## Problem
Which lines in the records below hold the word "list"? Copy each of them.

## Excerpted data

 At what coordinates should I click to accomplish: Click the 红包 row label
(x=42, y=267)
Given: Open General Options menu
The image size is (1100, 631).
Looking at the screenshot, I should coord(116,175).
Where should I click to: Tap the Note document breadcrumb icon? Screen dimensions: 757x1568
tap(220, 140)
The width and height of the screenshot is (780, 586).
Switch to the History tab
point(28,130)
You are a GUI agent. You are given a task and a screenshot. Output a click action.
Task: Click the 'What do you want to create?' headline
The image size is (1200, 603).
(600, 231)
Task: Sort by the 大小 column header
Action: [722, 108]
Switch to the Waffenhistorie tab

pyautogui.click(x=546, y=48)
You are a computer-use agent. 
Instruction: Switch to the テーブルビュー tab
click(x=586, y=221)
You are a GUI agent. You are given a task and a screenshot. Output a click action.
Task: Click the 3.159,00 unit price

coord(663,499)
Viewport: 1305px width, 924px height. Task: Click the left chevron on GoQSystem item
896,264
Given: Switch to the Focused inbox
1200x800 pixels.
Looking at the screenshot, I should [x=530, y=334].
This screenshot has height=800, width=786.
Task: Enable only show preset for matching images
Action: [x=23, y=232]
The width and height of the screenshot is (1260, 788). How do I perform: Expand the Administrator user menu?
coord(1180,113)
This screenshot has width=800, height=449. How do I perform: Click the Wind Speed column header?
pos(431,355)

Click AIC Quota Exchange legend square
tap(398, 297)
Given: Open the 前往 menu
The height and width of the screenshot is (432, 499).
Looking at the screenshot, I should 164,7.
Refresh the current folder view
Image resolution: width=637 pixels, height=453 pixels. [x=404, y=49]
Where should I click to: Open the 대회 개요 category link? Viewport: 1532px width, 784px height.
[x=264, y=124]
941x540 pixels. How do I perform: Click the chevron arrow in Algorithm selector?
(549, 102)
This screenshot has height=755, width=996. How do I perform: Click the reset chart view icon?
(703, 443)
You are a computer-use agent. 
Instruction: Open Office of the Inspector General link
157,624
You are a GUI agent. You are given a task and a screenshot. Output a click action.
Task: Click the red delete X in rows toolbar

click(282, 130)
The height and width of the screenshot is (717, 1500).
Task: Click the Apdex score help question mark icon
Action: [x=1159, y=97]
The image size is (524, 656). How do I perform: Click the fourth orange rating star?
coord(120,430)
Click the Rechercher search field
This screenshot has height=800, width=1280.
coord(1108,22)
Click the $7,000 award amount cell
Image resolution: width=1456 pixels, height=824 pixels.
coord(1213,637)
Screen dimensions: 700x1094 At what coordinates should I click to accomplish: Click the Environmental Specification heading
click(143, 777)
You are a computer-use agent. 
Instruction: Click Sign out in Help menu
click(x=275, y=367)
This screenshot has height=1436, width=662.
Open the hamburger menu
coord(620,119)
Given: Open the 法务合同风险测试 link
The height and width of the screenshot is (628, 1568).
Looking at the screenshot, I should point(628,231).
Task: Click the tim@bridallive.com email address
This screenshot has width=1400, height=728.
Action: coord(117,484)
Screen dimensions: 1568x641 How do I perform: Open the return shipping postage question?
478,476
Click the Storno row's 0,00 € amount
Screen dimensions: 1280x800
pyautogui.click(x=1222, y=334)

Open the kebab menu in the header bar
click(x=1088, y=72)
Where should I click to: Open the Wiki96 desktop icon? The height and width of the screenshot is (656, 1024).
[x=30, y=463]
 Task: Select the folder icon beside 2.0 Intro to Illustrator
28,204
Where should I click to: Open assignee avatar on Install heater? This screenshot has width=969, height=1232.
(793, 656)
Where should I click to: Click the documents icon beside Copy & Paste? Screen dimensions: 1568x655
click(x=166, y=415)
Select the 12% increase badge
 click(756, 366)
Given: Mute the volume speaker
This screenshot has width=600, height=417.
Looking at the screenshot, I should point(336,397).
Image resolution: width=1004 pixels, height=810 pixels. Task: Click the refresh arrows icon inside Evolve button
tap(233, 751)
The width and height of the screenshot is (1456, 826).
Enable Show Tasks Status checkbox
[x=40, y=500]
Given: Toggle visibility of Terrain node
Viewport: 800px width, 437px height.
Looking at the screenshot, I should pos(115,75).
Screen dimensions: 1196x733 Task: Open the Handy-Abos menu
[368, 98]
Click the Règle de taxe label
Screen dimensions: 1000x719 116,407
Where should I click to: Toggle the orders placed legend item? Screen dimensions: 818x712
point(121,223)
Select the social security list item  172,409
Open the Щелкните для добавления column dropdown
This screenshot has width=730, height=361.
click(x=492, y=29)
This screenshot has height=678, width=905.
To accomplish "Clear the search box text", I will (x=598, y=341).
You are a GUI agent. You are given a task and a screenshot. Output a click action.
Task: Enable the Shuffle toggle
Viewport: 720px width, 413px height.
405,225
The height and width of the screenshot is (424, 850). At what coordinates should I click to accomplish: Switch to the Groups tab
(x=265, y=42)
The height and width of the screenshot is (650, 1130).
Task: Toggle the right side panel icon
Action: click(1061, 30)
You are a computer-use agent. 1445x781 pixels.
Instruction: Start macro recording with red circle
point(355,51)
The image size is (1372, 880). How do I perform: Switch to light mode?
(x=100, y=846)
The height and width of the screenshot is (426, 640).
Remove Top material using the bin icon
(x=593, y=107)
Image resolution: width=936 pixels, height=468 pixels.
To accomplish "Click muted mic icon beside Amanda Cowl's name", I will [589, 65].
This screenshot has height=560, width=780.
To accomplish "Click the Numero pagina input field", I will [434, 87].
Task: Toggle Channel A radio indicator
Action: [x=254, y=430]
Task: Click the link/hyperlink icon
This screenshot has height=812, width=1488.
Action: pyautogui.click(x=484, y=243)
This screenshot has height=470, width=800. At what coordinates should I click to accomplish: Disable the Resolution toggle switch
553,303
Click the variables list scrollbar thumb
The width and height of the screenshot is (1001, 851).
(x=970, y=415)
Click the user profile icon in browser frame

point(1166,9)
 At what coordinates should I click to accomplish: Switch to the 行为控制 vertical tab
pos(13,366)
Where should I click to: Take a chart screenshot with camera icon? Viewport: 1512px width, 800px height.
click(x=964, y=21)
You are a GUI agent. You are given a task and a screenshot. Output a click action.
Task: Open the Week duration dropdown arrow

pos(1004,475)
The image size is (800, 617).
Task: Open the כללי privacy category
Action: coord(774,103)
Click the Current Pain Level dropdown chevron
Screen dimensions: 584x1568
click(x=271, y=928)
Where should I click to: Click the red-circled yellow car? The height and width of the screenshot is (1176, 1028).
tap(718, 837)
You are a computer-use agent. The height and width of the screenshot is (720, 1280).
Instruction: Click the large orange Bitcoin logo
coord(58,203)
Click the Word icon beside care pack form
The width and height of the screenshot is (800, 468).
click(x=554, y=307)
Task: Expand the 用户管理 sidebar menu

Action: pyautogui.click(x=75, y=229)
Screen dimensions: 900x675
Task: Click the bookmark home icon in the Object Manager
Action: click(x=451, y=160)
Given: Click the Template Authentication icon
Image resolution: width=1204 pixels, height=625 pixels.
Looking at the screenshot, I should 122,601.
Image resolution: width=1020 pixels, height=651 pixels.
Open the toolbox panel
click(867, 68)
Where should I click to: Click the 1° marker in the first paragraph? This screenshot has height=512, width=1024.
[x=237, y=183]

## Finished task
Select the social security list item  172,409
Click the variables list scrollbar thumb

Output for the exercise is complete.